I chatted with a founder who’s thinking about shifting his business back to growth mode. He’s spent the last year or so fine-tuning processes and people to make the company more efficient. His profit margins have increased by 50%, and he’s ready to start growing again.
He shared that he’s thinking about taking on, as a customer, a larger company that needs the services his company provides. It would give him a steady (but not guaranteed) number of new monthly orders, but at a price reduction and with longer payment terms. He’s considering this because it could get the company back to growth mode quickly.
A few things I pointed out to him:
- Margin compression – This agreement will bring in low-margin revenue, which is different than his current revenue. He’ll have to do more top-line revenue to generate the same gross-margin dollars.

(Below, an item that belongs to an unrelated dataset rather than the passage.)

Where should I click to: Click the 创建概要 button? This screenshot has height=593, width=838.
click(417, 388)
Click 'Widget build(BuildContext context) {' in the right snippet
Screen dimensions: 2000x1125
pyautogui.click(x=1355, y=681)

- Concentration – He’ll be heavily reliant on this single entity for a material amount of his revenue. This means he won’t have leverage in that relationship, which could work against him if the relationships frays.

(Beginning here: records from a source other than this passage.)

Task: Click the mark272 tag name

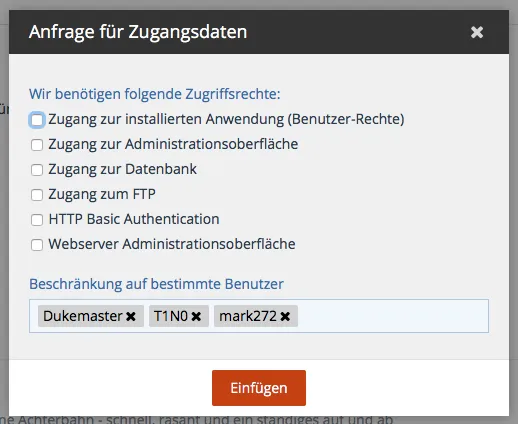Action: tap(248, 316)
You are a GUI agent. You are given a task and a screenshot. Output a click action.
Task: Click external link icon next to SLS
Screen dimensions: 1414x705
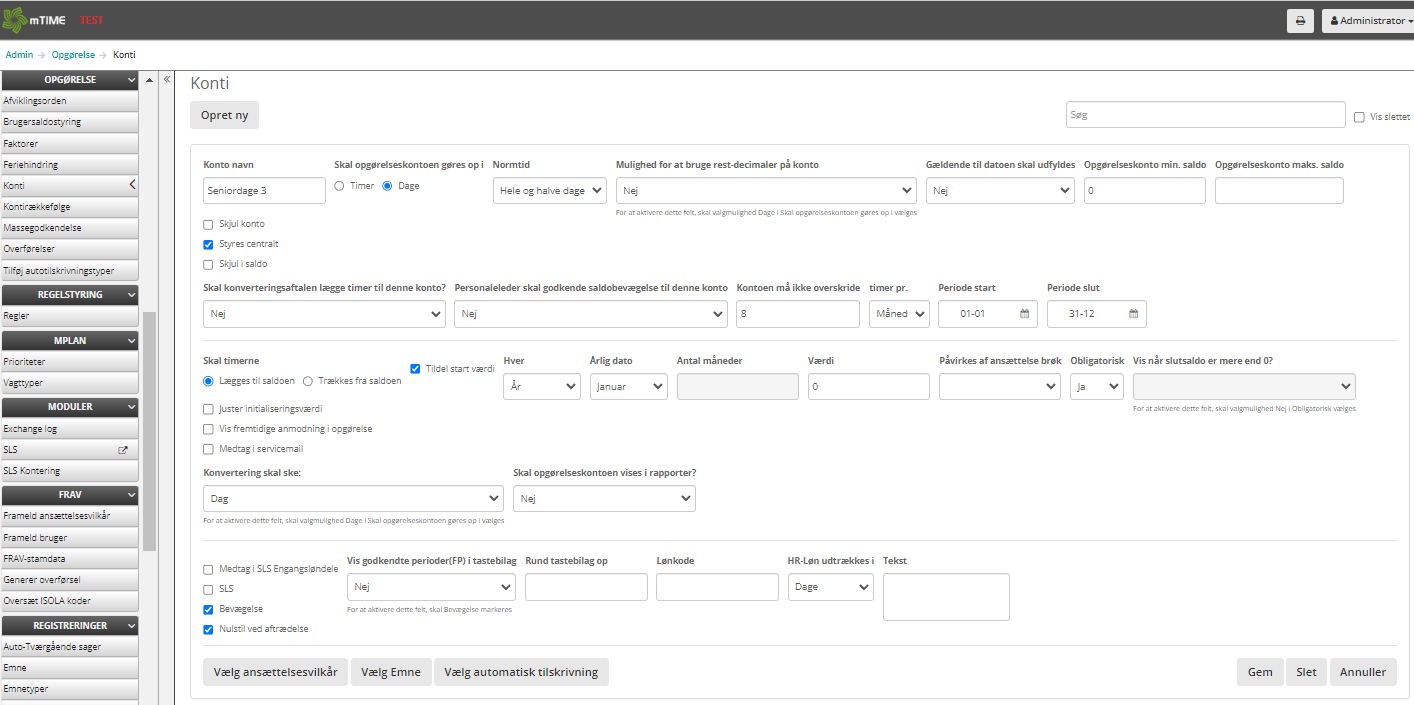pyautogui.click(x=123, y=450)
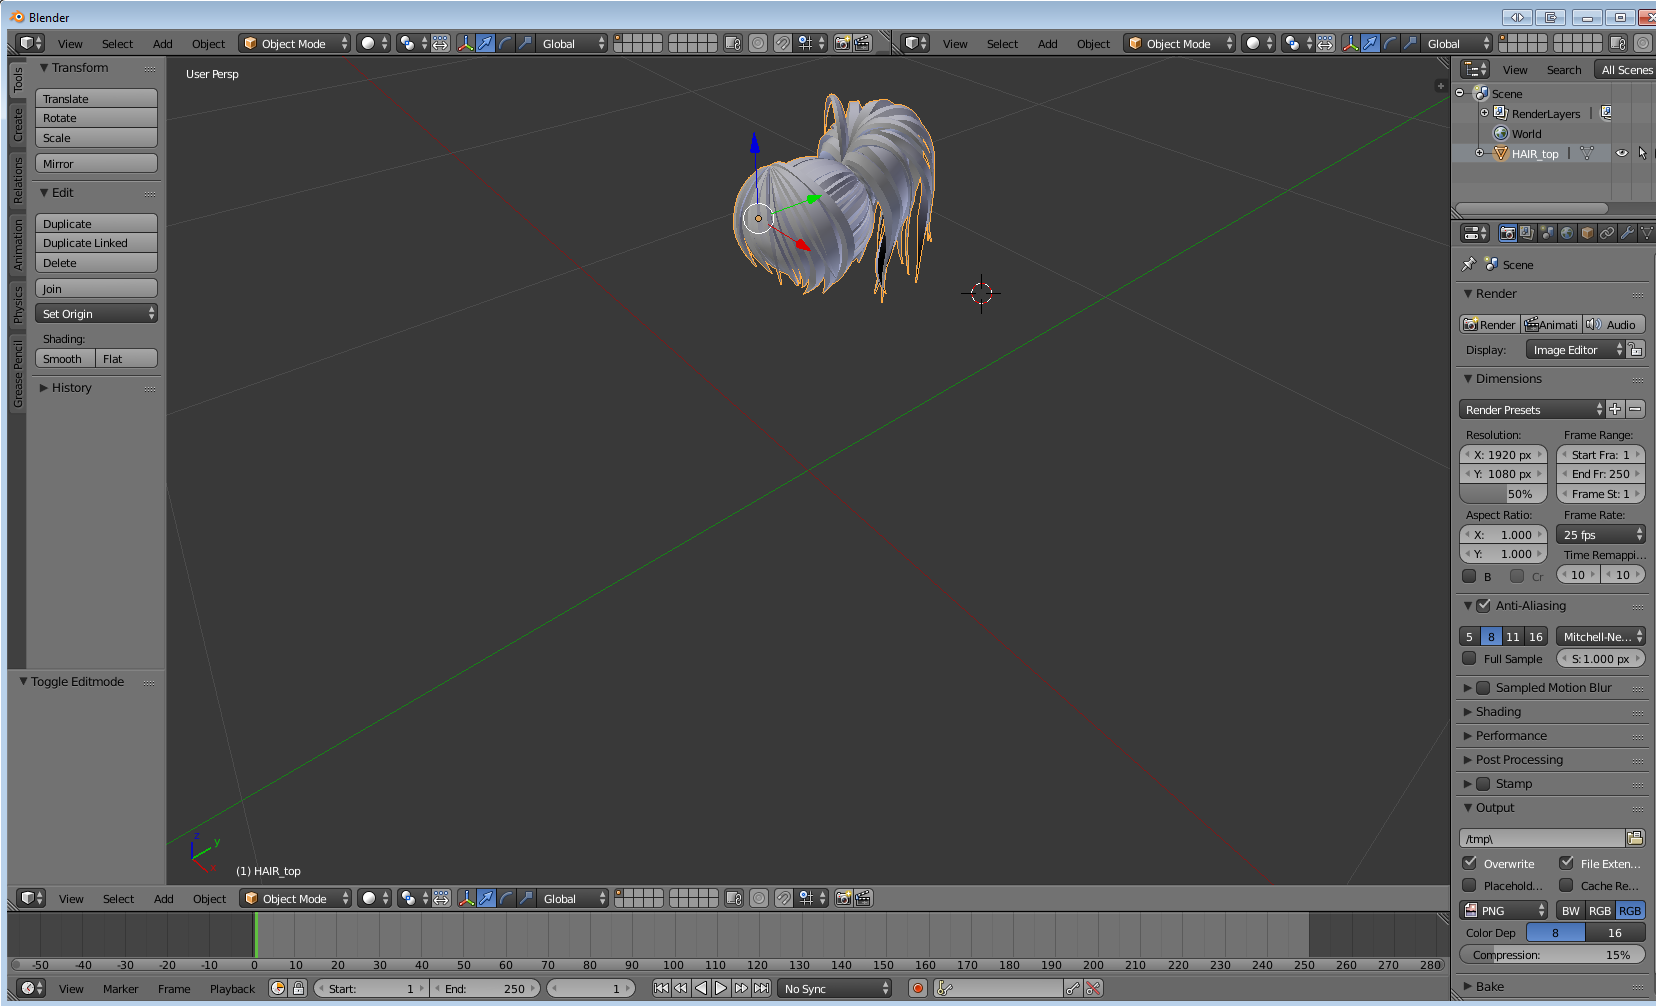The image size is (1656, 1006).
Task: Switch to the Physics sidebar tab
Action: coord(18,305)
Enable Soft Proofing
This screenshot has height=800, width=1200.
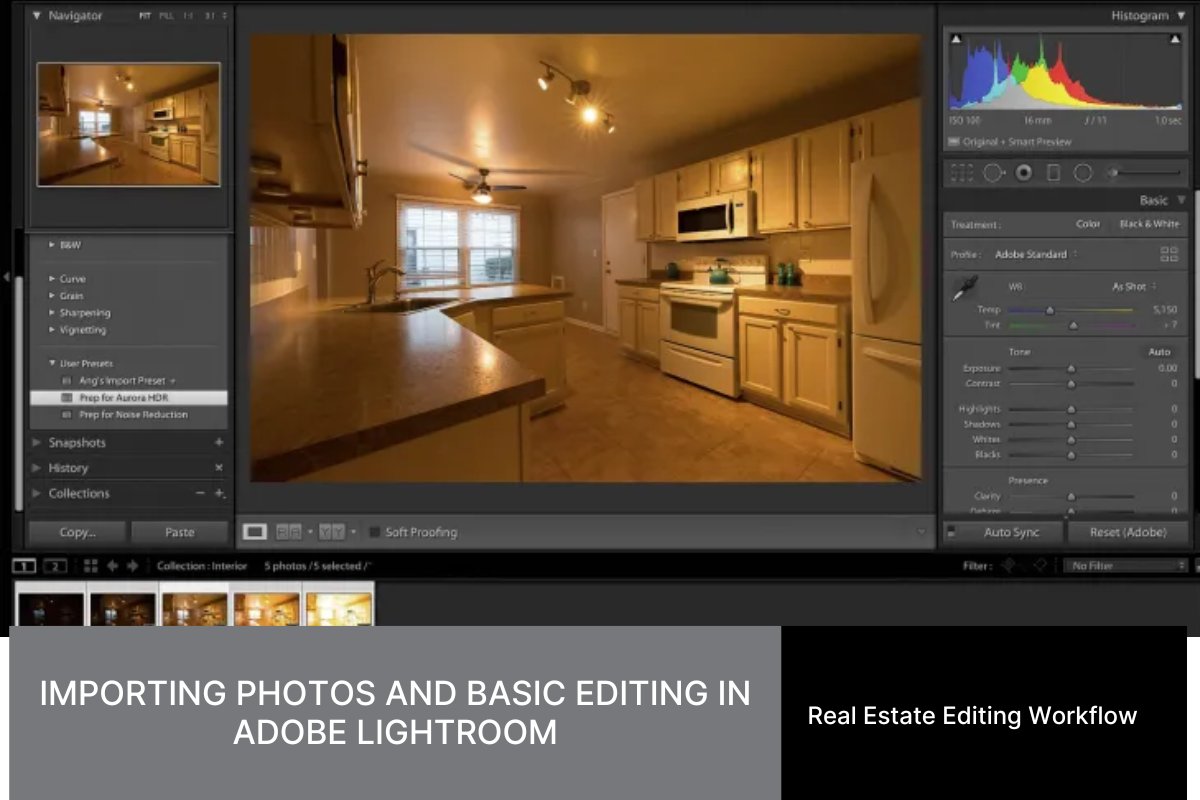click(x=375, y=533)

- Operational strain – This is a traditional business that requires people to do the work. The additional orders will necessitate adding more staff. But the lower margins on that revenue could put the founder in a tough spot. He might not be able to afford the caliber of staff he’s used to, which could have an impact on quality and team culture.
- Cash flow – The larger company wants preferential payment terms, meaning it wants longer than average to pay. This could dramatically affect cash flow. The founder must pay employees and cover the costs of materials upfront but wait longer than normal to be paid. Running low on cash will be a greater risk. He can probably cover shortfalls with something like a line of credit, but that would incur interest expense, further reducing his margins.
This founder has put in a lot of work to get his business to a great place with high margins, a great team, and a solid culture. I’m not sure what he’ll decide, but these factors are worth including in his decision-making process. Landing a big customer—a big source of revenue—sounds appealing, but second-order effects should be identified and considered.